Extrachromosomal DNA and Cancer Development with King Hung

King is currently a graduate student in the Howard Chang Lab at Stanford. In this conversation, we discuss everything from the beginning of his scientific career to extrachromosomal DNA (ecDNA) and cancer drug development. King went to college at the University of Washington where he became passionate about developmental biology. The beauty of a FISH experiment hooked King to lab work and set him on a path to become a world-class biologist.

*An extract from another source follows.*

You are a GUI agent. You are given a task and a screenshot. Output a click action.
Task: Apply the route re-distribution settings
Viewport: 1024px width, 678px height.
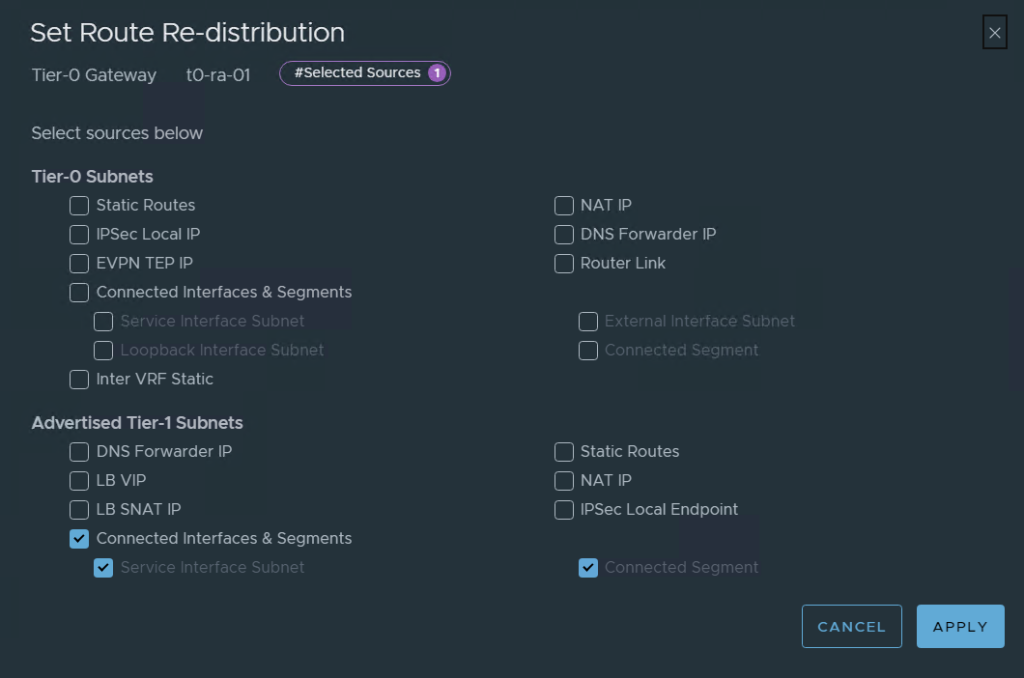[x=959, y=626]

He chose to go to graduate school at Stanford and join the Chang Lab to bring together various genomic tools to study cancer development. King was recently the lead author on a Nature paper discovering ecDNA hubs and establishing a set of rules on how these hubs increase oncogene expression. Extrachromosomal DNA is thought to increase tumor proliferation through amplification and increases in expression of oncogenes. King's work found that there are clusters of 10-100 ecDNA hubs within the nucleus that promote oncogene overexpression. Within these hubs, an individual ecDNA is more likely to express an oncogene when it spatially clusters with other ecDNAs. The paper combines chemical perturbation to verify tethers for these hubs, CRISPRi screening to map out enhancer-gene activation relationships within an ecDNA, high-resolution imaging, and 3D genome tools. Truly a tour de force.

This work sets the table for an entirely new class of druggable targets and pathways for cancer development. At the end of the conversation, we discuss the potential to drug ecDNA hubs and King's future work in the field. It's obvious from his research and his commitment to excellence, King is going to continue putting out groundbreaking research in genomics, cancer, and more.